4) Provides nutrition to the plant as it breaks down - depending on what type of mulch you use.

Oak Leaves
Mulch Options

1) Bark or wood chips - provide good coverage and last the longest. Pine bark (a renewable resource), melaleuca and eucalyptus varieties are easily found in Florida. Cypress is also readily available but is NOT a wise choice. It is an important wetlands tree that is slow growing. Currently, very old stands of cypress are being cut down to provide mulch and the growth rate of new cypress cannot keep up with the demand. Click here to read more about Cypress mulch. It is better to use a mulch such as melaleuca which is an invasive tree in the state.

2) Pine needles are another great option especially if you have pine trees growing in your yard. Many local nurseries currently offer pine needle mulch.

3) Oak leaves are another great option for mulch and for adding nutrients to the soil. Plant oaks in flower beds and those beds will self-mulch when the trees drop their leaves. Free mulch and very little work to get the beds mulched.

4) Grass clippings make for a good mulch if they do not contain a lot of chemicals.

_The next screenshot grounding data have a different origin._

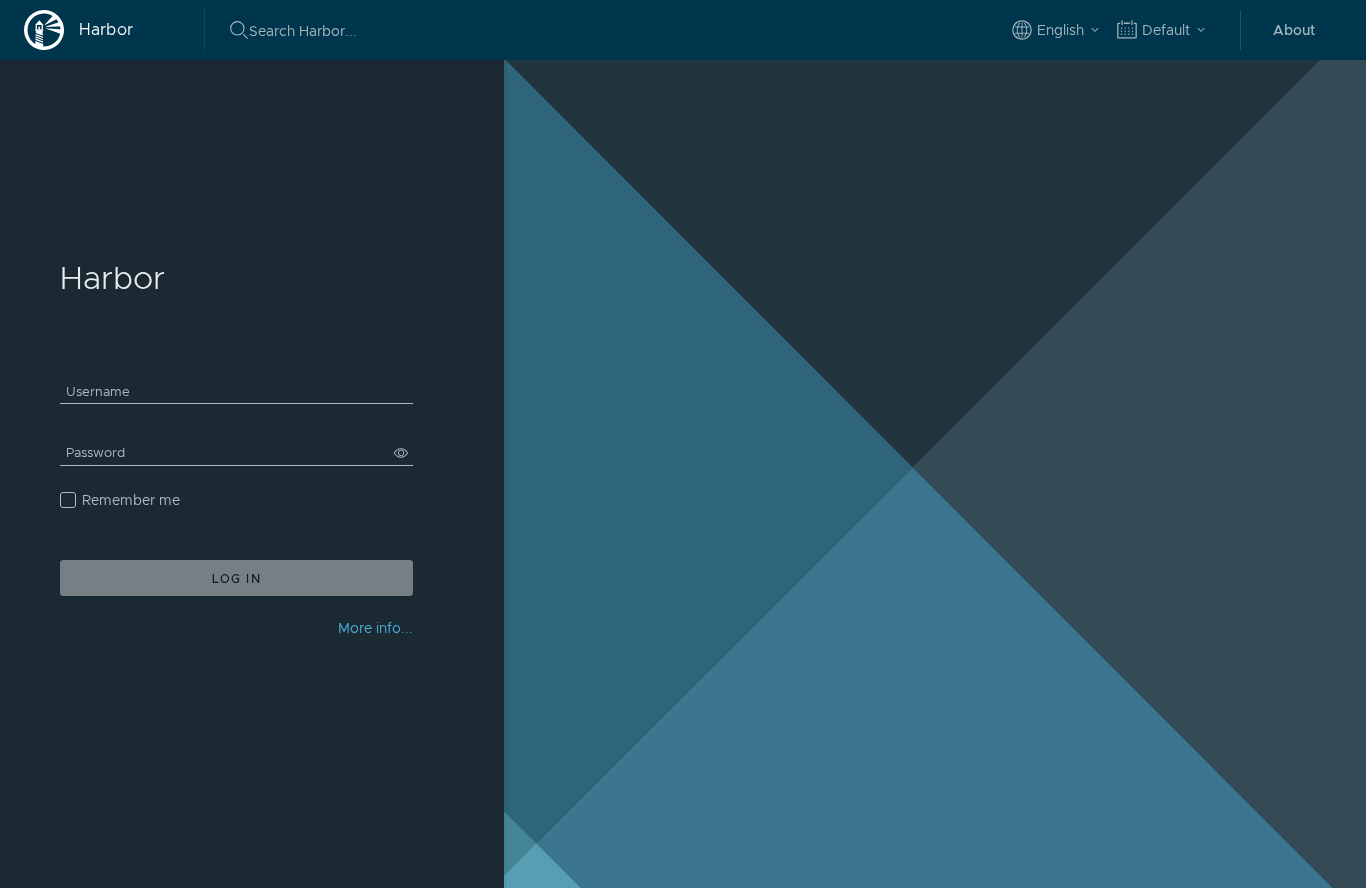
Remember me (131, 500)
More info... (375, 628)
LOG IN (237, 579)
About (1294, 30)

They do breakdown quickly and need to be replenished often.

5) Gravel is an option but does not provide much of a block to weeds, nor any plant nutrition.

6) Rubber mulches are not the best as they do not provide any nutritional benefit to the soil and may even leach chemicals.

Mulching takes time and is an added expense, but applying a nice thick layer of it to your garden beds is essential, and well worth the extra effort in the long run.